-- Enunciado a --
Apresente numa lista numerada as linhas das entradas, começando no início das entradas e terminando na linha que contém "center [694, 584].", ambas incluídas, sem linhas em branco. Deixe as imagens fora da resposta.

-- Texto do exercício --
.....
Esta atmosfera de resgates ir-se-á alterar com a presença dos franceses, primeiro, ingleses e holandeses, depois, a partir do terceiro quartel do século XVI. Até aí, está historicamente comprovado, no cabo Verde e angra de Bezeguiche, os portugueses comerciavam com os jalofos islamizados, e umas léguas abaixo no porto de Recife, aqui viviam os portugueses e os brancos “filhos da terra”. A presença judaica ganhou enorme expressão, são estudos efetuados por Eduardo Costa Dias e José da Silva Horta, todo o comércio no porto de Ale e no porto de Joale. O rio Gâmbia, navegado pelos portugueses desde o século XV, quando foi subido até Cantor por Diogo Gomes, podia navegar-se com navios com 80 a 90 toneladas por 130 léguas. Aqui se contatavam os Mandingas que falavam da cidade de Tombuctu e das feiras de ouro. Francisco Lemos Coelho, que exercia funções em Cabo Verde e conhecia palmo a palmo a costa da Guiné deixou-nos relatos memoráveis desta presença portuguesa no comércio do Gâmbia e da Senegâmbia em geral. A concorrência aos portugueses foi devastadora, tornou-se sumamente difícil o controlo dos navios negreiros saídos para as Américas. Cacheu tinha uma fortificação de pau-a-pique que só veio a ser substituída por uma fortaleza de pedra em 1641 com o governador Gonçalo Gamboa de Ayala, a praça passou a ter capitão-mor, oficiais de justiça e uma guarnição militar. Nem tudo era mantida nas melhores condições, como escreveu Francisco Lemos Coelho em 1669: “Consta a povoação de Cacheu de duas ruas, uma posta ao longo do rio, que chamam a Direita, e outra por detrás, que chamam de Santo António; do princípio está a modo de um bairrozinho, que chamam Vila Fria, em a qual primeira casa é de Sua Majestade em que assiste o capitão-mor, que não tem mais forte, que o nome, está a dita casa com um cerco de mangues que é a muralha, a que chamam tabanca, a casa é de adobes, coberta de palha com um grande terrado em que está a fazenda por amor do fogo, que se chama combete, e semelhante a esta são todas as da povoação, que tem pela banda do mar uma plataforma com camisa de pedra e cal em que está a artilharia que lhe põem capitães-mores…”
.....
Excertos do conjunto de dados

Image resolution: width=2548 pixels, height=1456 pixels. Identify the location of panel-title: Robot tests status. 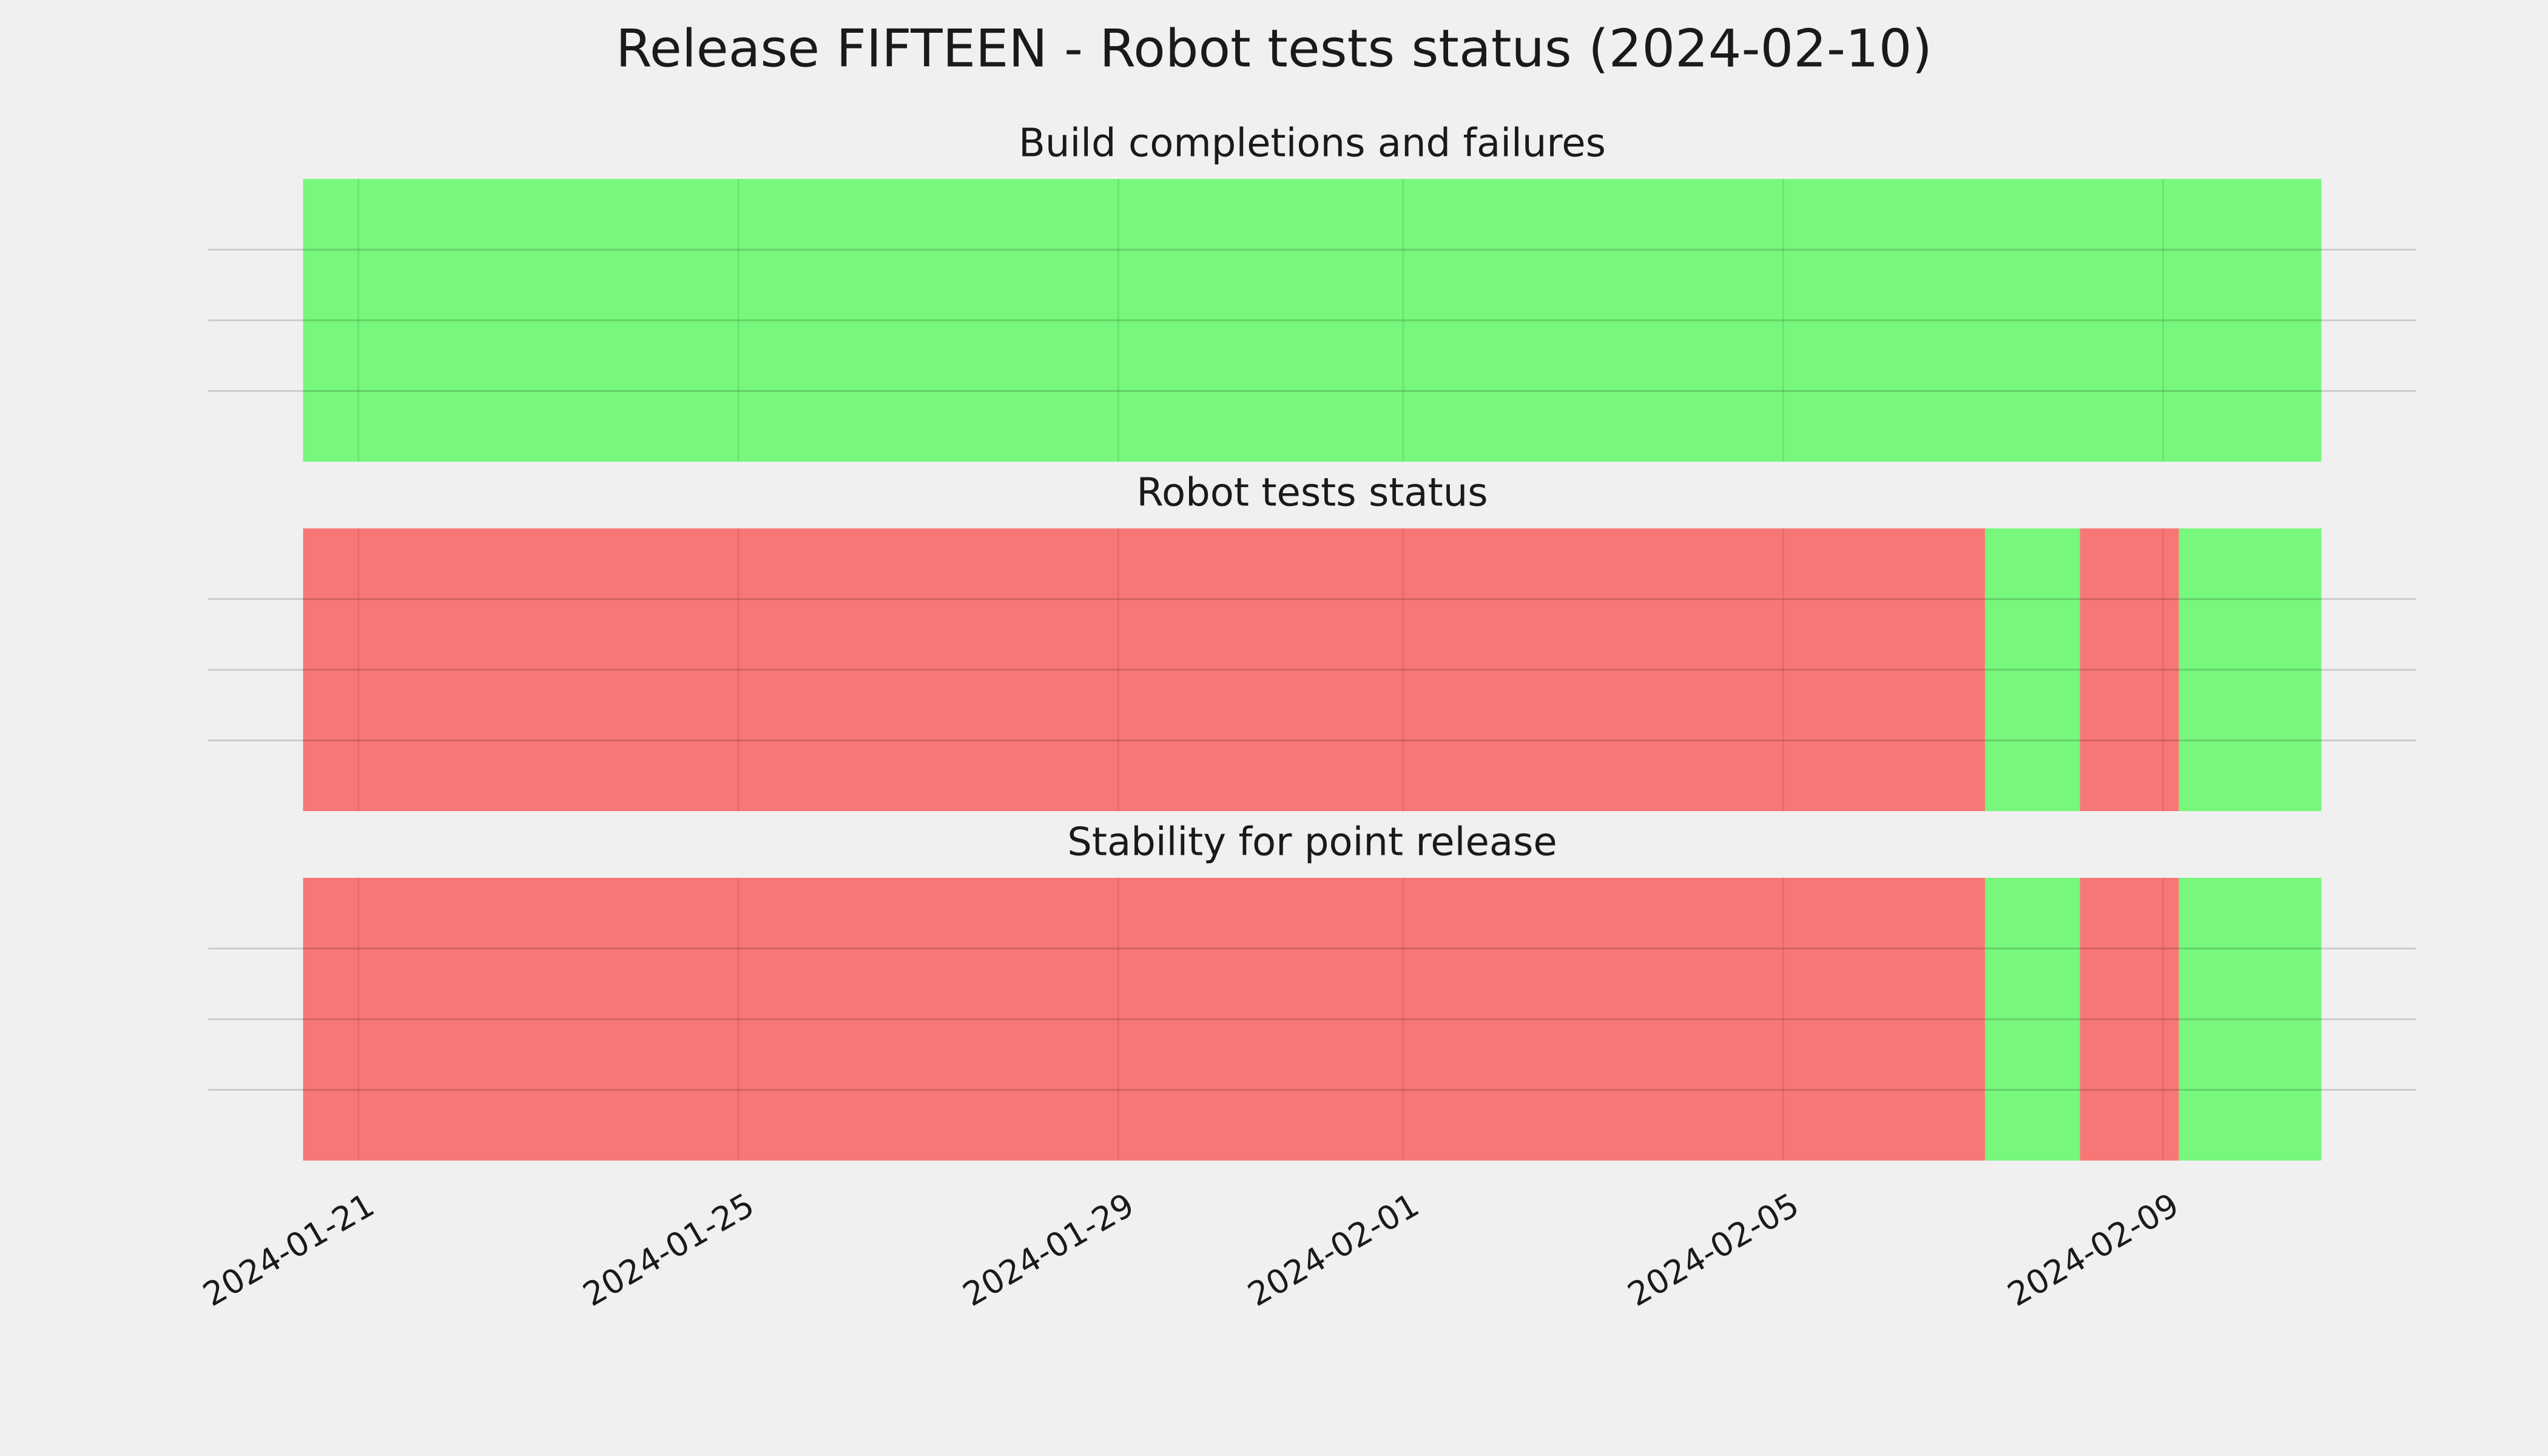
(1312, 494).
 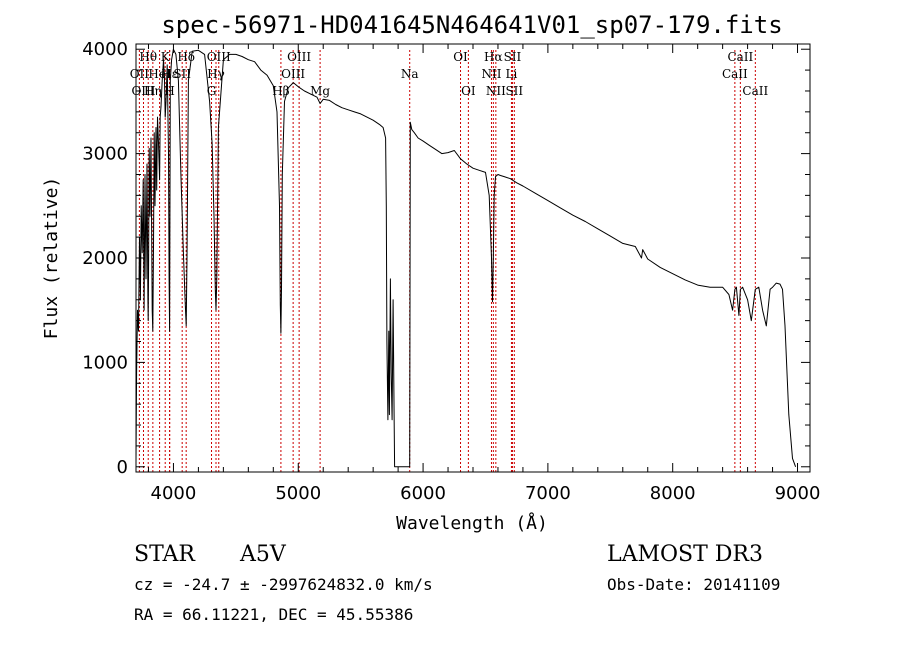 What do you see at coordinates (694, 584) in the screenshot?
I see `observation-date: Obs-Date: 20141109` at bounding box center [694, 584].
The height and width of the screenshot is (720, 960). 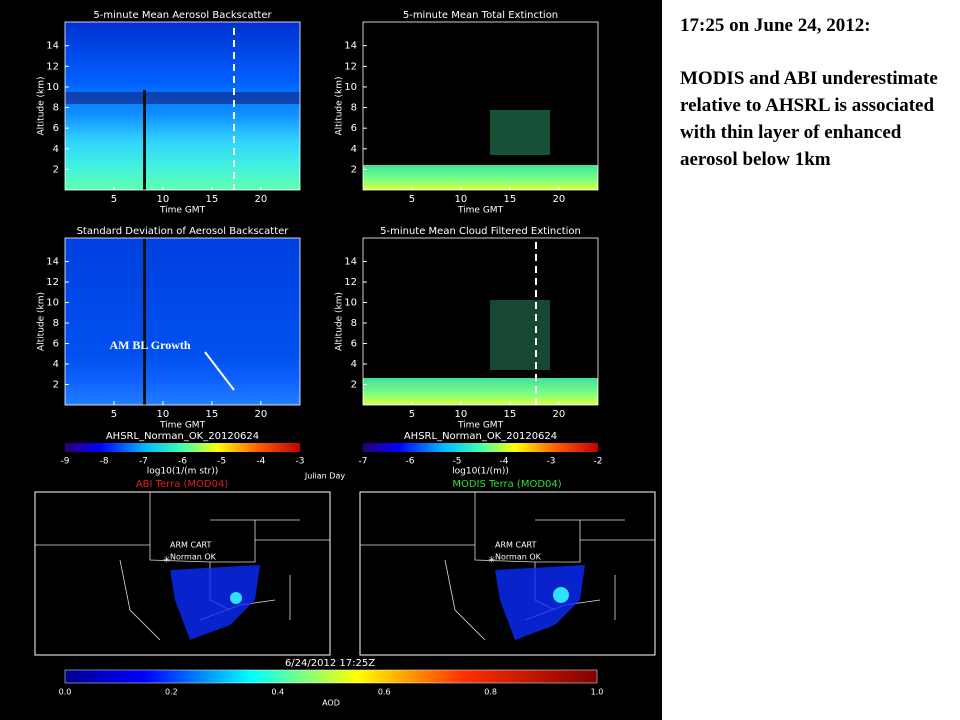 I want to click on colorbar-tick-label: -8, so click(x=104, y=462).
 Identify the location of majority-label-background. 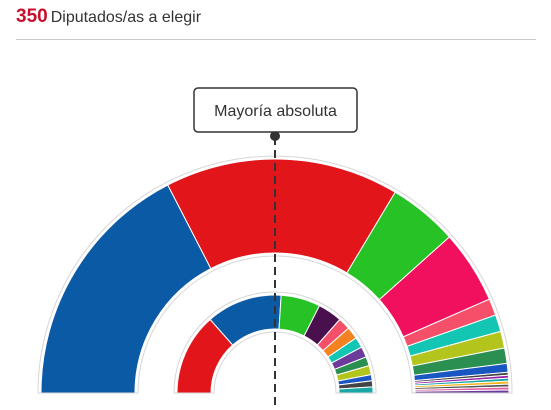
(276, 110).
.....
-- Enunciado b --
Reescreva em forma de lista, de modo mais breve e mantendo os factos principais, o parágrafo do texto do exercício que começa por "Esta atmosfera de resgates".

-- Resolução a --
1. Image resolution: width=2548 pixels, height=1456 pixels. Identify the location of panel-title: Robot tests status. 
2. (1312, 494).
3.   What do you see at coordinates (694, 584) in the screenshot?
4. I see `observation-date: Obs-Date: 20141109` at bounding box center [694, 584].

-- Resolução b --
- O ambiente de resgates altera-se com a chegada dos franceses e, depois, de ingleses e holandeses, a partir do terceiro quartel do século XVI.
- Até então, os portugueses comerciavam com os jalofos islamizados no cabo Verde e na angra de Bezeguiche. No porto de Recife viviam portugueses e brancos "filhos da terra".
- Segundo estudos de Eduardo Costa Dias e José da Silva Horta, a presença judaica dominava todo o comércio nos portos de Ale e de Joale.
- O rio Gâmbia era navegado pelos portugueses desde o século XV, quando Diogo Gomes o subiu até Cantor. Era navegável por navios de 80 a 90 toneladas ao longo de 130 léguas. Ali contactavam-se os mandingas, que falavam de Tombuctu e das feiras de ouro.
- Francisco Lemos Coelho, que exercia funções em Cabo Verde, deixou relatos desta presença portuguesa no Gâmbia e na Senegâmbia.
- A concorrência foi devastadora e tornou muito difícil controlar os navios negreiros que partiam para as Américas.
- Em Cacheu, a fortificação de pau-a-pique foi substituída por uma fortaleza de pedra em 1641, com o governador Gonçalo Gamboa de Ayala. A praça passou a ter capitão-mor, oficiais de justiça e guarnição militar.
- Em 1669, Lemos Coelho descreve a povoação:
  - tinha duas ruas, a Direita, ao longo do rio, e a de Santo António, por detrás, além do bairro de Vila Fria;
  - a casa do capitão-mor era de adobes, coberta de palha e cercada de mangues (a tabanca), e as restantes casas eram semelhantes;
  - do lado do mar havia uma plataforma de pedra e cal com a artilharia.